### EXERCISE PROMPT
I would like every line of the records below that contains the word "computer" copied.

─── DATA TO PROCESS ───

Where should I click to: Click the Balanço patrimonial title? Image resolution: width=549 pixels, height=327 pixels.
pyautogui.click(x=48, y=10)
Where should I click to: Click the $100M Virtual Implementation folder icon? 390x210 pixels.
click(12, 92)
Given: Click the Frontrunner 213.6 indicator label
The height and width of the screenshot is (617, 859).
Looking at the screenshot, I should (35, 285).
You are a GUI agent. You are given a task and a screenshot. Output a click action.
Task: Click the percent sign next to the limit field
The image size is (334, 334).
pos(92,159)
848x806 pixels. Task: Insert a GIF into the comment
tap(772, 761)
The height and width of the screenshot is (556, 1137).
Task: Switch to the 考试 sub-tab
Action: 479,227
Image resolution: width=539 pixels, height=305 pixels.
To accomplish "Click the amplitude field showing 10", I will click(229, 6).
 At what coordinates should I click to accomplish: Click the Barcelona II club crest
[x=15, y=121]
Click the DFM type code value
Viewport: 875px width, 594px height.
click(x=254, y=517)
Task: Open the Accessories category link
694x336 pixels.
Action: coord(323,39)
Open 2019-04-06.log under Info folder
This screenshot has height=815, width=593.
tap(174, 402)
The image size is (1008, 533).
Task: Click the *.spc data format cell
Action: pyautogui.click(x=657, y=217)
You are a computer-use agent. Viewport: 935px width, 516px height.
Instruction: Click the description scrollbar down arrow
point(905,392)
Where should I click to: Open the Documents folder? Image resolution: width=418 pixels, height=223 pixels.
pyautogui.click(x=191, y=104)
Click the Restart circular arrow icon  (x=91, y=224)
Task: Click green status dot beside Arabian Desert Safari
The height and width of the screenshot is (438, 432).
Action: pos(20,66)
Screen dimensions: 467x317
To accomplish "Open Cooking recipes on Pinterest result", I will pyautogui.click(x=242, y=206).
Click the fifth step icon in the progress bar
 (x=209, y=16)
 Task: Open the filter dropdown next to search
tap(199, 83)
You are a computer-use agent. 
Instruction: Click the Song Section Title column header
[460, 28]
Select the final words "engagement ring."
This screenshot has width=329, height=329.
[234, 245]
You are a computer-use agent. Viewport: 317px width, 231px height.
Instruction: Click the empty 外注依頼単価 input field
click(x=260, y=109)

───

### FINISHED EXERCISE
You are a computer-use agent. Viewport: 935px width, 516px height.
You are a computer-use agent. 
You are a computer-use agent. Viewport: 317px width, 231px height.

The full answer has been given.